Ada yang percaya bahwa alam itu dahsyat dan mengenai kehidupan manusia.
Sebaliknya ada yang menganggap alam sebagai anugerah Tuhan Yang Maha Esa
untuk dikuasai manusia. Akan tetapi, ada juga kebudayaan ingin mencari
harmoni dan keselarasan dengan alam. Cara pandang ini akan berpengaruh
terhadap pola aktivitas masyarakatnya.
Masalah
kelima menyangkut hubungan antar manusia. Dalam banyak kebudayaan
hubungan ini tampak dalam bentuk orientasi berfikir, cara bermusyawarah,
mengambil keputusan dan bertindak. Kebudayaan yang menekankan hubungan
horizontal (koleteral) antar individu, cenderung untuk mementingkan hak
azasi, kemerdekaan dan kemandirian seperti terlihat dalam masyarakat –
masyarakat eligaterian. Sebaliknya kebudayaan yang menekankan hubungan
vertical cenderung untuk mengembangkan orientasi keatas (kepada
senioritas, penguasa atau pemimpin). Orientasi ini banyak terdapat dalam
masyarakat paternalistic (kebapaan). Tentu saja pandangan ini sangat
mempengaruhi proses dinamika dan mobilitas social masyarakatnya.
Inti
permasalahan disini seperti yang dikemukakan oleh Manan dalam Pelly
(1994) adalah siapa yang harus mengambil keputusan. Sebaiknya dalam
system hubungan vertical keputusan dibuat oleh atasan (senior) untuk
semua orang. Tetapi dalam masyarakat yang mementingkan kemandirian individual, maka keputusan dibuat dan diarahkan kepada masing – masing individu.
Pola
orientasi nilai budaya yang hitam putih tersebut di atas merupakan pola
yang ideal untuk masing – masing pihak. Dalam kenyataannya terdapat
nuansa atau variasi antara kedua pola yang ekstrim itu yang dapat disebut sebagai pola transisional
HUBUNGAN MANUSIA DAN BUDAYA
Hubungan
manusia dengan budaya sangatlah erat karena dari kata manusia yang
artinya ciptaan Tuhan yang berakal budi yang sangatlah istimewa dari
ciptaan Tuhan yang lainnya. Sedangkan Budaya itu sendiri adalah ciptaan
manusia yang berasal dari tingkah laku serta lingkungan pada kehidupan
manusia itu sendiri sehingga terciptalah kata kebudayaan yang artinya
budaya yang diciptakan oleh akal budi manusia, oleh sebab itu budaya dan
manusia tidak bisa dipisahkan.

══════════════════════════════

Tugas A
Salin kembali tanpa perubahan baris-baris data di bawah, mulai dari baris yang memuat "Given: Click the 1.20845 price scale label" sampai dengan baris yang memuat "will pyautogui.click(x=889, y=714).".
Baris-baris data di bawah ini tidak ada hubungannya dengan teks sumber.

══════════════════════════════

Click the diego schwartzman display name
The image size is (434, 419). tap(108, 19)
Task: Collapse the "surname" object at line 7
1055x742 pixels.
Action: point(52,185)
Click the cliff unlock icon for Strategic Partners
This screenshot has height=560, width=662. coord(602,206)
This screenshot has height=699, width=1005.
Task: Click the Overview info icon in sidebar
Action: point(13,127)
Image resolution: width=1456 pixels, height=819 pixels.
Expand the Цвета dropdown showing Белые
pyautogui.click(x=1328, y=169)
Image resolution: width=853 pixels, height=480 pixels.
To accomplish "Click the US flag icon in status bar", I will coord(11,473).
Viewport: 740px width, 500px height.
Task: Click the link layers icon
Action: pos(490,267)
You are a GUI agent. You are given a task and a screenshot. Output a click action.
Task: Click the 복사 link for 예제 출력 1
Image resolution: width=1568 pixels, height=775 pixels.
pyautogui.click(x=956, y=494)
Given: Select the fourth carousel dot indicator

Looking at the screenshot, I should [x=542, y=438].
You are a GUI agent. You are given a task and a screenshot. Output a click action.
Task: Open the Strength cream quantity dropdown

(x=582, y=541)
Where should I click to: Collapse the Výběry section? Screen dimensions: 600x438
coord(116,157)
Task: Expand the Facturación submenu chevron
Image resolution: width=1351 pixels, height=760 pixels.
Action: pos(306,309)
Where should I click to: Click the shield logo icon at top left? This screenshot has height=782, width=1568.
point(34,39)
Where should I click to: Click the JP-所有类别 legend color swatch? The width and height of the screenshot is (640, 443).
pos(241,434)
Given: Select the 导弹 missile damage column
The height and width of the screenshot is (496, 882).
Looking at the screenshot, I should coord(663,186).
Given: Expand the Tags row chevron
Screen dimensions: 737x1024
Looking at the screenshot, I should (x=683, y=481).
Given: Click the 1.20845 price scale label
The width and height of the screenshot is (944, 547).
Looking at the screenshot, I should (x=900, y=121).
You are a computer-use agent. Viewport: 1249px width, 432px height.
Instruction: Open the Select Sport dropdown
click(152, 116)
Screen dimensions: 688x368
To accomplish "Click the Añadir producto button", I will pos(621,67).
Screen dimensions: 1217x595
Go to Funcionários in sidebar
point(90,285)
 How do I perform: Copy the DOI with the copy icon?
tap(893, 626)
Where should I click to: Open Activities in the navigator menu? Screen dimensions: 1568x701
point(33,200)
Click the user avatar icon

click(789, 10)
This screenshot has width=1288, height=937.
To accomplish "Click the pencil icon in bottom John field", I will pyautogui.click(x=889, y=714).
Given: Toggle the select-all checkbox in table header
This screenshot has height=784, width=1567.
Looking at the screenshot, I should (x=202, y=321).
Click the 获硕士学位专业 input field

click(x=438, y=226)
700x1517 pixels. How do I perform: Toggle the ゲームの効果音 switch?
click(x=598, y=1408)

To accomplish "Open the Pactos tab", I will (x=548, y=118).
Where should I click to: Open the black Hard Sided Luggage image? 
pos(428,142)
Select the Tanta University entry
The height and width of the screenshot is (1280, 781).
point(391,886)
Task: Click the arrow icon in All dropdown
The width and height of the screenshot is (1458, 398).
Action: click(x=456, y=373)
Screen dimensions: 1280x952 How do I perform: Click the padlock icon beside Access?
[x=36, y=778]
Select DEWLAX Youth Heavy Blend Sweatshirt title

══════════════════════════════

Tugas B
Tolong terjemahkan kalimat dari teks sumber ini ke dalam bahasa Inggris: "Cara pandang ini akan berpengaruh terhadap pola aktivitas masyarakatnya."

Jawaban Tertulis A
Given: Click the 1.20845 price scale label
The width and height of the screenshot is (944, 547).
Looking at the screenshot, I should (x=900, y=121).
You are a computer-use agent. Viewport: 1249px width, 432px height.
Instruction: Open the Select Sport dropdown
click(152, 116)
Screen dimensions: 688x368
To accomplish "Click the Añadir producto button", I will pos(621,67).
Screen dimensions: 1217x595
Go to Funcionários in sidebar
point(90,285)
 How do I perform: Copy the DOI with the copy icon?
tap(893, 626)
Where should I click to: Open Activities in the navigator menu? Screen dimensions: 1568x701
point(33,200)
Click the user avatar icon

click(789, 10)
This screenshot has width=1288, height=937.
To accomplish "Click the pencil icon in bottom John field", I will pyautogui.click(x=889, y=714).

Jawaban Tertulis B
This way of viewing things will influence the activity patterns of its society.